I have been working with Horde on a scene with medium complexity (30,000 polys, 30 materials, 50 textures and 12 shaders). However my loading times have seemed quite long (over 2 minutes in debug), so I decided to investigate. The vast majority of the time is taken loading textures, so I experimented with adding texture compression. I have found this to be a big win, and allows me to iterate changes much quicker. I thought it might be useful to share what I've found and it would be great to discuss how this could be implemented in the main source.
My current scene contains 50 textures, these are roughly evenly divided between tga and png. This takes just over 90 seconds to load on a debug build and just under 45 seconds on a release build. The majority of the textures are 512x512, the biggest are 2048x1024. The size of the textures on disc is a surprisingly large 100MB. The majority of this data comes from tgas, although more compressed textures like .png in general take longer to load, as it is bound by the decompression process. My system is a 1.66Ghz dual core intel with a 8600 GT graphics card running Vista, however I have tested the same and similar scenes under a variety of machines with similar results, predictably its proportionally faster in line with the processor speed.
I replaced the stbi loading code with the SOIL library which is based on the stbi texture loading code Horde uses, but adds support for .dds texture loading. I also added a script that will compress all the textures referenced in a .dae file and copy them into the correct directory. Direct Draw surface textures are designed for use with DirectX, but are compatible with OpenGL. However the openGL coordinate scheme stores textures bottom to top, rather than top to bottom in the y axis. Compressing the textures to .dds took the data size from 100MB down to 17.5 MB, and this also now contained all mip-maps. Initially I loaded the .dds files and then flipped them at run-time before uploading them. This halved the texture loading time from 45 seconds to 21 seconds on a release build (results under debug were similar). I then took the Nvidia texture compressor and added the ability to flip the textures as they were being compressed. Now loading the textures directly, without flipping them, they loaded in 9 seconds on debug build down from 90 seconds, which makes a huge difference!

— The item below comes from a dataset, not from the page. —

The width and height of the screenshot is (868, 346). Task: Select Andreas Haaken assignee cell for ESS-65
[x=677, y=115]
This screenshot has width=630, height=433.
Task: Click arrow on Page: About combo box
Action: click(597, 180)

At the resource loading stage I hacked in a check for texture resources, which will check for the filename with a .dds extension before trying to load the actual file. To implement this system in a more maintainable way, that could be used in the main branch of Horde, there are a few options:
Create a custom file format at run-time: Horde could load a custom compressed file format (similar to .dds, or just a flipped .dds file) if it exists on disc, otherwise it could create this file whenever it loads any other image type. Whilst this doesn't require an offline tool and is platform independent, it means that loading times will be unpredictable - something that loads in a flash and doesn't even need a loading screen on my machine, will hang for 2 minutes on somebody else's machine as 50 .tgas are loaded, compressed and written to disc.
Just support loading of .dds: Moving over to use SOIL seems like a good idea, doing so will give support for .dds textures. Combining this with a simple run-time flip, can half the loading time of a typical scene. This is the simplest solution, but it gives less than half the possible speed boost available. I also don't know how good support for .dds file creation is on other platforms. Another downside is that in general Artists don't use .dds files - really compression is best supported by the engine not the content.
Add a cross platform texture compression tool: Support an external tool that pre-compresses textures, or add our own. This is quite easy to make using something like SOIL or freeimage. Horde could then either support .dds and a tool that compresses and pre-flips textures, or create a new texture format that was similar to .dds but was already flipped.
If there's a general consensus on how best to implement this change, I would be happy to do so and ideally integrate it into the main branch.
|